Each tent was equipped with a small JP4-fired (jet fuel) stove which did little to heat our living and sleeping accommodations. We relied on sleeping bags, blankets and multiple layers of clothing, and tended to delay our trips to the privies (outdoor toilets) whenever the need arose—trips were far more delayed and far less frequent at night. I’ll describe our primitive privies in as much detail as I can remember (some 58 years have passed since I used them). Our outdoor toilet facilities were similar in nomenclature and function to indoor accommodations, but remarkably dissimilar in appearance.
First the urinals, used for #1:
This facility accommodated four relief-seekers simultaneously, but was rarely used by more than one person at any one time. It boasted four 6-inch ceramic pipes, placed to form a square and sunk, flared end up and angled outward at approximate crotch level, into a gravel-covered pit. The pit was intended to capture the urine output of some 80 men, both enlisted and commissioned urine (no separation according to rank here). I can only vouch for the upper level of the pit—its construction below the visible gravel level remains a mystery. The urinals were not covered or screened, and were fully exposed to the glances of any passer-by, whether casual or curious. One may be assured that this “privy” was anything but private.
Next the commodes, used for #2:
This structure was a marvel of Korean construction, a dirt-floored building with wooden walls up to waist-level, then screened from there to its wooden roof and it featured a screened door which served both as entry and exit. Inside were six 55-gallon drums, three in a row on each side, sunken to a comfortable sitting-level, their tops cut out and fitted with a cleverly engineered wooden cover, shaped to resemble, and to serve the function of, commode seats. The arrangement of the drums contributed significantly to eye-to-eye conversation between users of the facility (if warranted).

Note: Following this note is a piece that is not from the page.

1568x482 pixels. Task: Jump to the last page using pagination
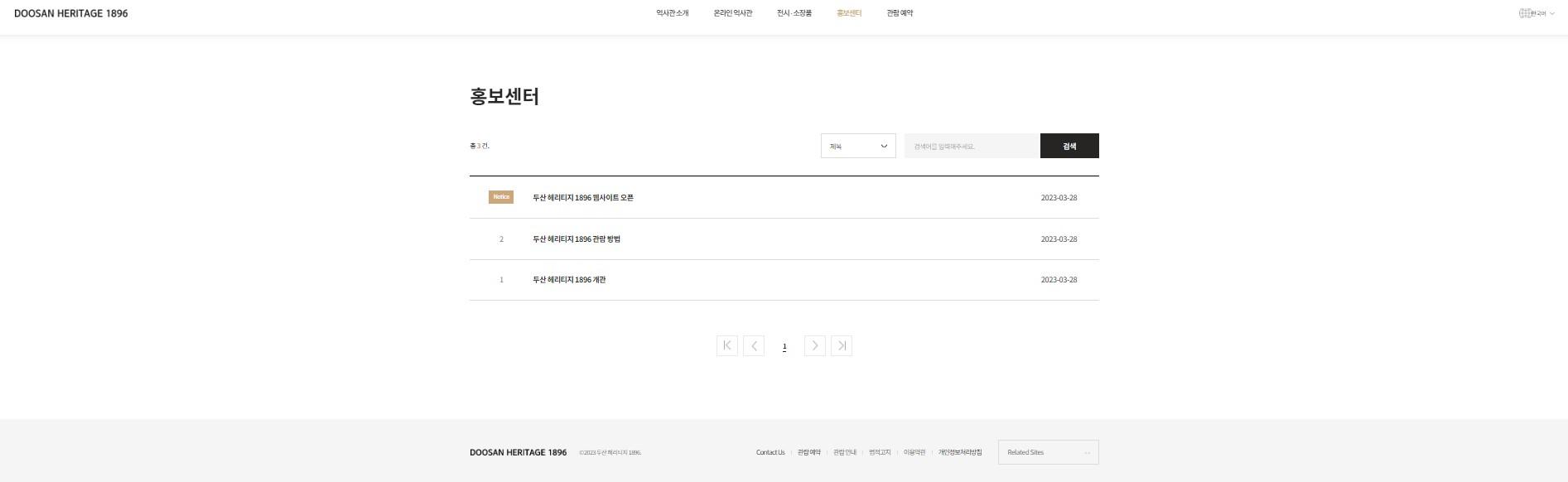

Here I must digress for a moment to discuss Korean farming practices. In 1951 Korean farmers favored the use of human excrement as fertilizer, with amazing results in the size and quantity of produce produced. When the drums neared peak capacity, Korean workers came and poured a flammable liquid into the four end drums (no pun intended) but none into the two center drums, and then lighted the contents of the four drums. Their purpose was to burn off the paper and gases in those drums to prepare their contents to be emptied. When the four fires died down, the workers used long-handled dippers to transfer each drum’s contents to buckets and then to a donkey-drawn rubber-tired cart. From there the drum’s contents would be further processed (that’s an assumption), and the resultant fertilizer sprayed (or bucketed) on growing crops. After the four end-drums were restored to service, the two center drums received the same treatment.
This was a blessing in disguise. Picture this—just imagine one’s self in the privy on a bitterly cold day or night, with four roaring fires in that small enclosure and one’s self seated between two of the fires and two more fires directly opposite. Blissful warmth in bitter cold, and that bliss could be sustained as long as necessary (or at least until the fires died down). To be seated in the #2 privy when the two center drums were burning (seated on one of the non-burning drums, of course) was also pleasant, but considerably less blissful—roughly about half-less.
Oh, and one more thing—we used a GI euphemism to describe the buckets and the cart—they were known as “honey buckets” and “the honey wagon,” respectively.
I’ll get back to you later with more details.
That’s my story and I’m sticking to it!